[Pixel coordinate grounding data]
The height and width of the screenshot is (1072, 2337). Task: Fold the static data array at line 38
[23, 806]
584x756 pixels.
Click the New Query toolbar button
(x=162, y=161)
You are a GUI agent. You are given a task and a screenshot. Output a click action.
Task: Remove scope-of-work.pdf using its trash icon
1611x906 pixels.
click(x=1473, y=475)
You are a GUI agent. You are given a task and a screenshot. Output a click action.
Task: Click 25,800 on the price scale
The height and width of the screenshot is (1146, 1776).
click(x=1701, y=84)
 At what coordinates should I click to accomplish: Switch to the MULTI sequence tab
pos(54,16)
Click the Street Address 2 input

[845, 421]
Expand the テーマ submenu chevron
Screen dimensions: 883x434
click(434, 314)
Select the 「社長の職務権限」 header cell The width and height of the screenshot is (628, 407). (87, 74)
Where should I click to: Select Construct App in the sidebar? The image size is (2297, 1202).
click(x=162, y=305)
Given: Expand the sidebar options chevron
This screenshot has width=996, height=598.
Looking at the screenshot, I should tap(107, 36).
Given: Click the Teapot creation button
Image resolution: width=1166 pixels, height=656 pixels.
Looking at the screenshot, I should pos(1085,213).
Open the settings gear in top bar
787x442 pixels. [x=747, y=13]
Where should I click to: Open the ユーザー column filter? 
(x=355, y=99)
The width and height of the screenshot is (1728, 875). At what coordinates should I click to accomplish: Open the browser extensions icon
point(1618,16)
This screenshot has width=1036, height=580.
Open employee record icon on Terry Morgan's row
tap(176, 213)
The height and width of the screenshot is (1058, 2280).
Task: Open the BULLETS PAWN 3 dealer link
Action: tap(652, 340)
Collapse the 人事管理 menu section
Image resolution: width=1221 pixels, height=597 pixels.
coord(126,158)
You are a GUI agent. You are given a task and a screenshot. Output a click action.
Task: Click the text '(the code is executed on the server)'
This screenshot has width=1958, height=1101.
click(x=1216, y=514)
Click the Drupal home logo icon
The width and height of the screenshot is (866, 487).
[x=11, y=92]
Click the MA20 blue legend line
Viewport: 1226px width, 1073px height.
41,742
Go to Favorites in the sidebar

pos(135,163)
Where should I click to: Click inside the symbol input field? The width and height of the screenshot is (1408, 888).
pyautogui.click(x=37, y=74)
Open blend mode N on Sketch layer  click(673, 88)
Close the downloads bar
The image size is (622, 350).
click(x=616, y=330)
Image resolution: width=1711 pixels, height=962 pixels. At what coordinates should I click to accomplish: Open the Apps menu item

* [What to do] Your answer should consist only of the lines from the one with "The width and height of the screenshot is (866, 487)." through the last line of the entries above, retyped exactly.

* [Solution to this exercise]
The width and height of the screenshot is (866, 487).
[x=11, y=92]
Click the MA20 blue legend line
Viewport: 1226px width, 1073px height.
41,742
Go to Favorites in the sidebar

pos(135,163)
Where should I click to: Click inside the symbol input field? The width and height of the screenshot is (1408, 888).
pyautogui.click(x=37, y=74)
Open blend mode N on Sketch layer  click(673, 88)
Close the downloads bar
The image size is (622, 350).
click(x=616, y=330)
Image resolution: width=1711 pixels, height=962 pixels. At what coordinates should I click to accomplish: Open the Apps menu item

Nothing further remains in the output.